== TESTO FORNITO
Abbiamo dimostrato che l'impossibile può diventare possibile. Dieci, quindici, venti anni addietro era impensabile che il manicomio potesse essere distrutto.
Abbiamo dimostrato che si può assistere il folle in un modo diverso. Non credo che essere riusciti a condurre una azione come la nostra, sia una vittoria definitiva. L'importante è sapere ciò che si può fare. Nella nostra debolezza e in questa minoranza che siamo, non possiamo vincere. È il potere che vince sempre; noi possiamo al massimo convincere. Nel momento in cui convinciamo, noi vinciamo, cioè determiniamo una situazione di trasformazione difficile da recuperare. 
Il primo contatto con la realtà manicomiale ha subito evidenziato che l'internato, anziché apparire come un malato, risulta essere l'oggetto di una violenza istituzionale che agiva a tutti i livelli. Il livello di degradazione, oggettivazione, annientamento totale in cui si presenta, non è l'espressione pura di uno stato morboso, quanto piuttosto il prodotto dell'azione distruttiva di un istituto, la cui finalità era la tutela dei sani nei confronti della follia. 
A Trieste gli operatori sono stati condizionati a valorizzare e convertire le risorse interne (all'ospedale psichiatrico) verso il fuori. Ci si poteva liberare dal manicomio solo a patto di liberare i pazienti. In tal modo il superamento dell'ospedale psichiatrico è diventato possibile per ciascuno a misura di creare, nelle zone e nei rioni della città, soluzioni alternative e servizi decentrati, senza smarrirsi in velleitarie ideologie del territorio come negazione dell'identità di provenienza.
====
== DATI MOSTRATI
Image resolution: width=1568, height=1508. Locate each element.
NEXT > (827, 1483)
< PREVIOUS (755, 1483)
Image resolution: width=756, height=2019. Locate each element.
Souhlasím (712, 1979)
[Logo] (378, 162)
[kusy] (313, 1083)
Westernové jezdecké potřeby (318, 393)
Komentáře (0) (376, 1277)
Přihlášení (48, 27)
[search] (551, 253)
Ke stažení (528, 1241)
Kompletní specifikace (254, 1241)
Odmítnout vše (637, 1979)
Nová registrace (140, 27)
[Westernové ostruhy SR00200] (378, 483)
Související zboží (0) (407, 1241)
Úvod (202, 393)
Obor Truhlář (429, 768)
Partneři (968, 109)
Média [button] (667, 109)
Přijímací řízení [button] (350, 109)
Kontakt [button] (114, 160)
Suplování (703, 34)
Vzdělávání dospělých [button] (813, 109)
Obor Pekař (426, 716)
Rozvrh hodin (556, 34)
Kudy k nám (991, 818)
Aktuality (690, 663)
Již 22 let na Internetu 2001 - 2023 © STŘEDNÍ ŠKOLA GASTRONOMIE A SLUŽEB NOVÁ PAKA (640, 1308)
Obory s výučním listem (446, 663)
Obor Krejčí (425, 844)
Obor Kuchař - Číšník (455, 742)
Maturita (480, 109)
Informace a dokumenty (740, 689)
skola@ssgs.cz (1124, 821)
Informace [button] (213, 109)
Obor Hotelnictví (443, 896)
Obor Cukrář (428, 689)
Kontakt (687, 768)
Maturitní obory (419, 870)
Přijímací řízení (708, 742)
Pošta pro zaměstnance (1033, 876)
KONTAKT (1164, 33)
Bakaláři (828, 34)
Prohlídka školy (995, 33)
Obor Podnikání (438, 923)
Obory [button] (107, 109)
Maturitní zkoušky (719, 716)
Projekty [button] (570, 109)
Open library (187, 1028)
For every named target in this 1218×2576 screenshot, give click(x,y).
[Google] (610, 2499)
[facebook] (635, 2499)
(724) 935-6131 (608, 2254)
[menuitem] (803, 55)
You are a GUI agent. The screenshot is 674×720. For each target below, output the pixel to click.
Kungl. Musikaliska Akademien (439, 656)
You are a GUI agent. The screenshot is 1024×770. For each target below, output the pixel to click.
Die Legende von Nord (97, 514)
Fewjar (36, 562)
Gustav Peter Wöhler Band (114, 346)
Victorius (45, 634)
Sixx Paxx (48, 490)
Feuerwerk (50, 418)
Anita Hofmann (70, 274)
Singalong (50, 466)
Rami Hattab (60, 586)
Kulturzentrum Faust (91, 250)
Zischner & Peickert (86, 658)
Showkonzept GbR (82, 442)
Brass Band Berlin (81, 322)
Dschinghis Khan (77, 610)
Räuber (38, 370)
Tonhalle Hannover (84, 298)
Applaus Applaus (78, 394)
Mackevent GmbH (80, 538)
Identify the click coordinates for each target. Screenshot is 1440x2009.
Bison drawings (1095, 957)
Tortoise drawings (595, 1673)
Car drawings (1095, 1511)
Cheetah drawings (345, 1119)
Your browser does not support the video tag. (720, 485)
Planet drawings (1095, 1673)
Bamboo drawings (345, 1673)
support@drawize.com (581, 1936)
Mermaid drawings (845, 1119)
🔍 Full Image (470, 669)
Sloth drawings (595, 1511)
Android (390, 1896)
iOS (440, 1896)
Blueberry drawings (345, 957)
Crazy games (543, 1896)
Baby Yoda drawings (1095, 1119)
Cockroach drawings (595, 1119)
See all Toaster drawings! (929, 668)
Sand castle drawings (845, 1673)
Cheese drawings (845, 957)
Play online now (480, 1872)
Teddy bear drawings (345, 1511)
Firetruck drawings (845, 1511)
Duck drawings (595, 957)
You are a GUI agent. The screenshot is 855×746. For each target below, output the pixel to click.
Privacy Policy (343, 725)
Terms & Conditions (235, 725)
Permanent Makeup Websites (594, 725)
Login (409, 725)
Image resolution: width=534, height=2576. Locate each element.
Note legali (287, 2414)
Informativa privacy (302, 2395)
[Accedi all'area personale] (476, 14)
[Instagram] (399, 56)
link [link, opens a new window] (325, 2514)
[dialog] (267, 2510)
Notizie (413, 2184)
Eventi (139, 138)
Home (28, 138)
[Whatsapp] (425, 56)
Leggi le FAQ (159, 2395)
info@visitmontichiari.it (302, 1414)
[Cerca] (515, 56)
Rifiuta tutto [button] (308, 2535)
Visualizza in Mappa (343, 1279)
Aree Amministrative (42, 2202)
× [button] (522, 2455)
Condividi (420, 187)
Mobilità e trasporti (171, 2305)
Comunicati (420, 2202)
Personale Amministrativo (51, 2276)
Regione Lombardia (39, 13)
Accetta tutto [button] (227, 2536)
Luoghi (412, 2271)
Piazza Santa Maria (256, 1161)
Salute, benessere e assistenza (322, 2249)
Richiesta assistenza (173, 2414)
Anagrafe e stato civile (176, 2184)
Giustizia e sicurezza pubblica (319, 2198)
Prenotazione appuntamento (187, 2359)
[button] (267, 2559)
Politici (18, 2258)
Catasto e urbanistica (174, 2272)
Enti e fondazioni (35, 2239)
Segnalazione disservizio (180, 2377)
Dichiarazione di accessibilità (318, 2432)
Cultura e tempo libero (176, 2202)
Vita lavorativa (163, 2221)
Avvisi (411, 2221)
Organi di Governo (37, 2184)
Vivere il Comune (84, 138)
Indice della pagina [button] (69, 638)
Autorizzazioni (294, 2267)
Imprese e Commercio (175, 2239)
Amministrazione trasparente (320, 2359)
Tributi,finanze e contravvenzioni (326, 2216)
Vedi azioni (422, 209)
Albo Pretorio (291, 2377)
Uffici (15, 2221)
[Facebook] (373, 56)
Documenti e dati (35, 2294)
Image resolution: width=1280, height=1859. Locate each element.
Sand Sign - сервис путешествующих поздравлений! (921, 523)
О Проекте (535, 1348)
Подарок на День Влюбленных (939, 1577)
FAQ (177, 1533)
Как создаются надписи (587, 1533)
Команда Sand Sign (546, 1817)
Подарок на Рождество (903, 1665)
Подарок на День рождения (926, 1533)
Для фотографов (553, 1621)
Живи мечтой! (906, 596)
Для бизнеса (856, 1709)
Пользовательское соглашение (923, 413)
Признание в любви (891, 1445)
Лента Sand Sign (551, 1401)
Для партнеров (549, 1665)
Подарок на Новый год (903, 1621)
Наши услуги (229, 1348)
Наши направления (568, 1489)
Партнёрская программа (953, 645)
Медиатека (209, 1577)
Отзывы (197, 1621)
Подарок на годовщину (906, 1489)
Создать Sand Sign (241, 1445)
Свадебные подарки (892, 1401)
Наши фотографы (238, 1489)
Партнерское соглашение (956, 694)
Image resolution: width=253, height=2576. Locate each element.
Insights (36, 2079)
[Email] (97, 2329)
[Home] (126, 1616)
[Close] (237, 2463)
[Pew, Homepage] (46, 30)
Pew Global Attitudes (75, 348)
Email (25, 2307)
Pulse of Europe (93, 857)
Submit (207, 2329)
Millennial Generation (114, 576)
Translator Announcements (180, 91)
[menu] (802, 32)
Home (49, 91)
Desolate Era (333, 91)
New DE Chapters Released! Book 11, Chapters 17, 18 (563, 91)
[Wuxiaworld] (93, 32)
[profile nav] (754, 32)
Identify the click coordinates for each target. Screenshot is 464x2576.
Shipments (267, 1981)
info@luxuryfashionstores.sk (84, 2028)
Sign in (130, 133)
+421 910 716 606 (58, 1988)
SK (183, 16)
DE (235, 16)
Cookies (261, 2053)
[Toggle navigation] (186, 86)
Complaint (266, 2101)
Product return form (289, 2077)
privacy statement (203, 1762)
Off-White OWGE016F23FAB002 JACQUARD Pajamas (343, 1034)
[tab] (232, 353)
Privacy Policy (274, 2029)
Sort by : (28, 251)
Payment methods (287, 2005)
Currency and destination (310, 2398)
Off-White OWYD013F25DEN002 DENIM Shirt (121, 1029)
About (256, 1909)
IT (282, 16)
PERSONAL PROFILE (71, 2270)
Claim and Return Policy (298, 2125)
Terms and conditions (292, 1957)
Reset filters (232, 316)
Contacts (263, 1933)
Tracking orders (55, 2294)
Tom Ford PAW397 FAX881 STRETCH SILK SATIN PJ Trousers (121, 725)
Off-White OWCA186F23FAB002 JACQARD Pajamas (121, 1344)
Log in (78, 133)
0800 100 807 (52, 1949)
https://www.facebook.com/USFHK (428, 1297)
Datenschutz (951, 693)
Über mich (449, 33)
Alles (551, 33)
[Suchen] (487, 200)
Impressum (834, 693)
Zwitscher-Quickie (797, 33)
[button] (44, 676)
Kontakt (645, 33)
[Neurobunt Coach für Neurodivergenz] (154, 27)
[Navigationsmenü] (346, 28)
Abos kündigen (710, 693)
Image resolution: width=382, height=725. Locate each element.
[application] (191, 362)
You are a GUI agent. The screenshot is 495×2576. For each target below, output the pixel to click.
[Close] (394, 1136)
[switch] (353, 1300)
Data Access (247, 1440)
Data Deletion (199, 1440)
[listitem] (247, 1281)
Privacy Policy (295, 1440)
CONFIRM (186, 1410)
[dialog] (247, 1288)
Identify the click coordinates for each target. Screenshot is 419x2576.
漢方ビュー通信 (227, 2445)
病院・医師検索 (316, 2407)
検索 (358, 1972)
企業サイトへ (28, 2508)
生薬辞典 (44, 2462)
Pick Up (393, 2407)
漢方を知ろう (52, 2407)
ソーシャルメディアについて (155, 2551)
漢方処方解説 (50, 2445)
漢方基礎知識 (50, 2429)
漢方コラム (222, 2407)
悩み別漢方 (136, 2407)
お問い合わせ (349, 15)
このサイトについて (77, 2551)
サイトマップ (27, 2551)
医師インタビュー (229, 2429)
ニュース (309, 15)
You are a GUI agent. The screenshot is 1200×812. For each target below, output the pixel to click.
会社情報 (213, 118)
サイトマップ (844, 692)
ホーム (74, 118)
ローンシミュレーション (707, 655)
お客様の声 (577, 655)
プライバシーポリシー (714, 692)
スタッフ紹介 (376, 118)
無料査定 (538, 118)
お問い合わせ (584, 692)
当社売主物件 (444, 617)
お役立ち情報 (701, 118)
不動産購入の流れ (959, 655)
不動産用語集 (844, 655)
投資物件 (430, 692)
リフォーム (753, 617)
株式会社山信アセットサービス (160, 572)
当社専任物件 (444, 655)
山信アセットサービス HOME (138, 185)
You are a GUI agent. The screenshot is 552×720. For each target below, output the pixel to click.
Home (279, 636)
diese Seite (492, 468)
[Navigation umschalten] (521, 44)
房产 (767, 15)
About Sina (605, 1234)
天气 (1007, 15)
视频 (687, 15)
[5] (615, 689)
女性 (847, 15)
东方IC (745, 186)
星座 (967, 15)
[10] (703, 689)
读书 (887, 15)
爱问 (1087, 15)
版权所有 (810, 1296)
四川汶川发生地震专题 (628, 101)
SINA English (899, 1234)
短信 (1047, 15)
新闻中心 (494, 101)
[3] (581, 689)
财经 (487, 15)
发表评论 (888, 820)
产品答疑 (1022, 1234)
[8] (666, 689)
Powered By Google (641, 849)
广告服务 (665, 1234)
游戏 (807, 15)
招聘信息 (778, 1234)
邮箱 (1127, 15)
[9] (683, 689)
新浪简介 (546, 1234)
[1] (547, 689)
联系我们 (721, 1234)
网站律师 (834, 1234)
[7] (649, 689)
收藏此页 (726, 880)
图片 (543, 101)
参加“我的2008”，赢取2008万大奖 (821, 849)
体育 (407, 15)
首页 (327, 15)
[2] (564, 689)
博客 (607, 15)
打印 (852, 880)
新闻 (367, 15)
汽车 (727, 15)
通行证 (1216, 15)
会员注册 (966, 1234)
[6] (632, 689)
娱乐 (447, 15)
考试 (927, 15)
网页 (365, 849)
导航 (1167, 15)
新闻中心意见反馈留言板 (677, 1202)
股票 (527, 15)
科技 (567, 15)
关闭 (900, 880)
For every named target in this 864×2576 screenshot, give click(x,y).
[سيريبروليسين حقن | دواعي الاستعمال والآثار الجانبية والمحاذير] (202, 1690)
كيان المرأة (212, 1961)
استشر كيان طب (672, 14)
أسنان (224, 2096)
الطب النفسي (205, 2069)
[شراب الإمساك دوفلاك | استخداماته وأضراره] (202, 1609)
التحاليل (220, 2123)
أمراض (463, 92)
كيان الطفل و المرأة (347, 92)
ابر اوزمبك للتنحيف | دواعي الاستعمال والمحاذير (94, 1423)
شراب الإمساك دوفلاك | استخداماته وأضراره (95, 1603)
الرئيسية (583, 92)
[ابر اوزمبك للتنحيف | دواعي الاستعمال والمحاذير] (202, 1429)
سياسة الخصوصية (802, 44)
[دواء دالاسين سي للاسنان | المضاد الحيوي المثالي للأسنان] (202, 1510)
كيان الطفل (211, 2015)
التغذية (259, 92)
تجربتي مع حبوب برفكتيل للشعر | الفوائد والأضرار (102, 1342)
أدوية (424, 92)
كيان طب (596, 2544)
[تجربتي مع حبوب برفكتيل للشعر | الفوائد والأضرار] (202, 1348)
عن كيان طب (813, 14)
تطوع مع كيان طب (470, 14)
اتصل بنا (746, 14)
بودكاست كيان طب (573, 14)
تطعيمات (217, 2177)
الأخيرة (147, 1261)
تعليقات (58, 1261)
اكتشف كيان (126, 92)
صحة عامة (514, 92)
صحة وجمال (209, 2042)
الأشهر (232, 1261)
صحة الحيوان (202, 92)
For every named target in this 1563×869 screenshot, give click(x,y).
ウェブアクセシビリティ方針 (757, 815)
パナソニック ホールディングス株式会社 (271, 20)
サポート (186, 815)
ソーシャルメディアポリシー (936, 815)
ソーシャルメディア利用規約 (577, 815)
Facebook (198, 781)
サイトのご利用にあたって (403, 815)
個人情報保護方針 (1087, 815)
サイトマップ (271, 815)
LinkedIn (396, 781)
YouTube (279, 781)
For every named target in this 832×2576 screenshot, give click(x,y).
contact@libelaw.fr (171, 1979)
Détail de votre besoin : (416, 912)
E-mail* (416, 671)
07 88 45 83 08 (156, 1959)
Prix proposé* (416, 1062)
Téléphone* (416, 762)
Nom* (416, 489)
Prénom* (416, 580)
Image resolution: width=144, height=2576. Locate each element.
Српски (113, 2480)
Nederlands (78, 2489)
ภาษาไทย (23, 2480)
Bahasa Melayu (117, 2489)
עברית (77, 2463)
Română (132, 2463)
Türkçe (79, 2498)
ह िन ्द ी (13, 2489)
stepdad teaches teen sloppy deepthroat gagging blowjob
====
• COMPITO A
Traduci in inglese questa frase del testo sul manicomio: "È il potere che vince sempre; noi possiamo al massimo convincere."
• COMPITO B
Prosegui il testo sul superamento del manicomio a partire dall'ultima frase riportata.

• RISULTATO A
It is power that always wins; at most, we can convince.

• RISULTATO B
Noi abbiamo compiuto un'azione di violenza nei confronti della comunità, contro la falsa coscienza e l'ideologia dominante. 
L’individuo da sempre ha l’impulso a voler dominare l'altro. E’ naturale che sia così, tuttavia diventa innaturale quando si istituzionalizza questo fenomeno oppressivo, quando c'è un'organizzazione che, approfittando dei problemi contraddittori, crea un circuito di controllo per distruggere la contraddizione. Noi rifiutiamo questo discorso. Noi diciamo di affrontare la vita e affrontando la vita noi pensiamo di fare la prevenzione e quindi di fare il nostro mestiere di infermieri, sanitari e di medici. 
Non voglio con questo dire che la malattia non esiste, ma che noi produciamo una sintomatologia, il modo di esprimersi della malattia, a seconda del modo col quale pensiamo di gestirla, perché la malattia si costruisce e si esprime sempre a immagine delle misure che si adottano per affrontarla. Il medico diventa gestore dei sintomi e crea un'ideologia su cui poi il manicomio si edifica e si sostiene. Solo così egli può dominare e reprimere le contraddizioni che la malattia esprime. 
La follia non viene mai ascoltata per ciò che dice o che vorrebbe dire.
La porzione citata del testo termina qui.